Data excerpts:
_ _ _ _ _ _ _

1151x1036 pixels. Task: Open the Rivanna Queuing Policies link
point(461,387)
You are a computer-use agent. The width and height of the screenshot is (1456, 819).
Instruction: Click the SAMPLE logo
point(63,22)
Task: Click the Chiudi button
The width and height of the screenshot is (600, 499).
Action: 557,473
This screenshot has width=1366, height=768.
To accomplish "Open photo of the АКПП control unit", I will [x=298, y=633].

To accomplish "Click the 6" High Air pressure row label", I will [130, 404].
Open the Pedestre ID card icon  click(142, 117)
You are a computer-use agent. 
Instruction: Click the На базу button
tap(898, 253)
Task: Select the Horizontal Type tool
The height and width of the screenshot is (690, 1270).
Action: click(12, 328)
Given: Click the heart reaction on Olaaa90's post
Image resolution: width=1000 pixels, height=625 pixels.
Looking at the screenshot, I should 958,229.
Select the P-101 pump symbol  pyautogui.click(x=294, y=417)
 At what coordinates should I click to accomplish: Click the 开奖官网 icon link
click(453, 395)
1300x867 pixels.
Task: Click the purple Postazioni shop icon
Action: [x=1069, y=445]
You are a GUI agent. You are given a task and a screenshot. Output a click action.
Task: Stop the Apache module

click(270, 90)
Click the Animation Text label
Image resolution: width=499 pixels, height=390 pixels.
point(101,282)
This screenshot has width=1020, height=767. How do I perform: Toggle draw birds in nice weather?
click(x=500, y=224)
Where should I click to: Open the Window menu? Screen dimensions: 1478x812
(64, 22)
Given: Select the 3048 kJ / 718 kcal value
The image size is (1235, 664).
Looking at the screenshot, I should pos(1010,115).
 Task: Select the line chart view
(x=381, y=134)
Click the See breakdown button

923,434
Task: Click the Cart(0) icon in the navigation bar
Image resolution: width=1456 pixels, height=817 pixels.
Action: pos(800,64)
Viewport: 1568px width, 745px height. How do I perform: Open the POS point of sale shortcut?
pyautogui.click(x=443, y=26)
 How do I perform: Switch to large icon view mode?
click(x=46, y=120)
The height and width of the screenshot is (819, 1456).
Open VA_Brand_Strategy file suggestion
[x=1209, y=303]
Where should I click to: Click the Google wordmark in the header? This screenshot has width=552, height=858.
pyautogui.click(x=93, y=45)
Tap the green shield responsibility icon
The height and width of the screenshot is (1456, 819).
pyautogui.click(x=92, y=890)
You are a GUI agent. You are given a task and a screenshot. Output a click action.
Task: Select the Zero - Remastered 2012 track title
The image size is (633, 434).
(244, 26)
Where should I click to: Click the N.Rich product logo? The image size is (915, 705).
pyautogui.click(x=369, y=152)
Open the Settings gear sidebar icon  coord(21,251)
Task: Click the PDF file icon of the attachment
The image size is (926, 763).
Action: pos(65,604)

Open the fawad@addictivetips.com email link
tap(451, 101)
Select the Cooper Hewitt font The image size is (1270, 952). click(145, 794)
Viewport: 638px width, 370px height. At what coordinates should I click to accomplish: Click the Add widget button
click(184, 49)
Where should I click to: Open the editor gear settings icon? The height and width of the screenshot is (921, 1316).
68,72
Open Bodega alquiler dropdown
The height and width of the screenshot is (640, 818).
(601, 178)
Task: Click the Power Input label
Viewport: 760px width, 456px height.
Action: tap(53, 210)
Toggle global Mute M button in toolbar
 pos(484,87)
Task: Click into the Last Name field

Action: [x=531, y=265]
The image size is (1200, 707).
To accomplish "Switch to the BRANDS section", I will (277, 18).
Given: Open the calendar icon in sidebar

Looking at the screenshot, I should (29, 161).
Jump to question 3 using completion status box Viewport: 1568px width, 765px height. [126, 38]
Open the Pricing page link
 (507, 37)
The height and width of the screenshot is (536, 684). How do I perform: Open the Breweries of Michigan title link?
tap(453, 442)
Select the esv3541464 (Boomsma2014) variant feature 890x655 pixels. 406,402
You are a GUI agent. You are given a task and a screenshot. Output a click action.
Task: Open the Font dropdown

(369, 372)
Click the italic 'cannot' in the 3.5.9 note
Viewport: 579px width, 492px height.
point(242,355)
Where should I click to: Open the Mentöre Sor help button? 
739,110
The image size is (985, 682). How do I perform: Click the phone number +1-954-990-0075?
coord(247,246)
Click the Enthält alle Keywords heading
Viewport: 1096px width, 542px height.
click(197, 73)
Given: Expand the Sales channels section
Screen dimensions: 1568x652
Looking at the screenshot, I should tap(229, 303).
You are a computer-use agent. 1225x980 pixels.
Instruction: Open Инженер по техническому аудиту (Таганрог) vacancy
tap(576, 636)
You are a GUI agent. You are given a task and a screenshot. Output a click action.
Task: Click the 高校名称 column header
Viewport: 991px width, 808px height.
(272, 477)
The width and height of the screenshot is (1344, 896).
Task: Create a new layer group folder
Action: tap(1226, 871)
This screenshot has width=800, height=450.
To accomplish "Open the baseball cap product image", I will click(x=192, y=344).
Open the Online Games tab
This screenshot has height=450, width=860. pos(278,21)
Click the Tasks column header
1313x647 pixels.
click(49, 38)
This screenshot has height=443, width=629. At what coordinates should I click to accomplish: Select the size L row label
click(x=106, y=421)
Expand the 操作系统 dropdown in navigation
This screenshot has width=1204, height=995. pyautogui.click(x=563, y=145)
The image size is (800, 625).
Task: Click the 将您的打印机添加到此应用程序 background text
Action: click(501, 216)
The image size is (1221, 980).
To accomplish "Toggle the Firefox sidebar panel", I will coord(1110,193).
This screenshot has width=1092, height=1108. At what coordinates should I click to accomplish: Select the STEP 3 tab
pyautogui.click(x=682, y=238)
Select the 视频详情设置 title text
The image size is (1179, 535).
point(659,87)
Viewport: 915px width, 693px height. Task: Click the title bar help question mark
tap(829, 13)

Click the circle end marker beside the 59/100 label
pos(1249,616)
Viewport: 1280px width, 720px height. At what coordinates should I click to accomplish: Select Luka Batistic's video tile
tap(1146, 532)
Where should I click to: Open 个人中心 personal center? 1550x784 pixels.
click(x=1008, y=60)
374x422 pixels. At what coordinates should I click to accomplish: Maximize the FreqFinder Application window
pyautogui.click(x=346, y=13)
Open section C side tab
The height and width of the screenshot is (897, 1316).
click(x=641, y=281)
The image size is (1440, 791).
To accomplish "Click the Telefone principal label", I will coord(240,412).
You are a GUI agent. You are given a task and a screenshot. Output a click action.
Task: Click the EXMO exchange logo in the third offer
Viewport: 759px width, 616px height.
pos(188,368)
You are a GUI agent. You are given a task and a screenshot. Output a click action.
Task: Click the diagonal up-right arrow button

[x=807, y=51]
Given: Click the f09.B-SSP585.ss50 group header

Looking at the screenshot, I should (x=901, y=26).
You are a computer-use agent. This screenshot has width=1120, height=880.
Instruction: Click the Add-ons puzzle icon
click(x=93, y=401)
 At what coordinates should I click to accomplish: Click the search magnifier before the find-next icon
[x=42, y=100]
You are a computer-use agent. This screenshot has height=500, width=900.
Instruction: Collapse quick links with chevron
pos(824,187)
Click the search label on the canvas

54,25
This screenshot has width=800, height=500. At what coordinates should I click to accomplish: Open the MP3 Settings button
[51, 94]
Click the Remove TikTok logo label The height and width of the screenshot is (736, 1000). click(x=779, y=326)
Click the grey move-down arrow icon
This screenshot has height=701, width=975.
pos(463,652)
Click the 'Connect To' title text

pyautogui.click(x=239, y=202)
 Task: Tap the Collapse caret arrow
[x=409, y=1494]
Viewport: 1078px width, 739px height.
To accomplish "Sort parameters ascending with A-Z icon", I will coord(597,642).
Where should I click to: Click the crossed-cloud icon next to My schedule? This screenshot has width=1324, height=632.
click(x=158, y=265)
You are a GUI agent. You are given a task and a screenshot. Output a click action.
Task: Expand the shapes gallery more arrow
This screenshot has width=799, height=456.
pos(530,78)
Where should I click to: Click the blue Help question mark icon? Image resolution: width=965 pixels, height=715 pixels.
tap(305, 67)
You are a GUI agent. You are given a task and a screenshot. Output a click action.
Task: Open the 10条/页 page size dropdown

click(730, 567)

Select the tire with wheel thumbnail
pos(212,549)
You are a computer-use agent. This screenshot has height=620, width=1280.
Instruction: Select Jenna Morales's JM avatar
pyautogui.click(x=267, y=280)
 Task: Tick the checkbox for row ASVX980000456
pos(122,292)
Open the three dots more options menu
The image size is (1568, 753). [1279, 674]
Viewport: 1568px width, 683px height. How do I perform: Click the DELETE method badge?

_ _ _ _ _ _ _

[EXERCISE AIM] Each line of the data above containing the string "will" is to be copied.

[ANSWER BOX]
To accomplish "Open photo of the АКПП control unit", I will [x=298, y=633].
To accomplish "Click the 6" High Air pressure row label", I will [130, 404].
To accomplish "Switch to the BRANDS section", I will (277, 18).
To accomplish "Open the baseball cap product image", I will click(x=192, y=344).
To accomplish "Toggle the Firefox sidebar panel", I will coord(1110,193).
To accomplish "Click the Telefone principal label", I will coord(240,412).
To accomplish "Sort parameters ascending with A-Z icon", I will coord(597,642).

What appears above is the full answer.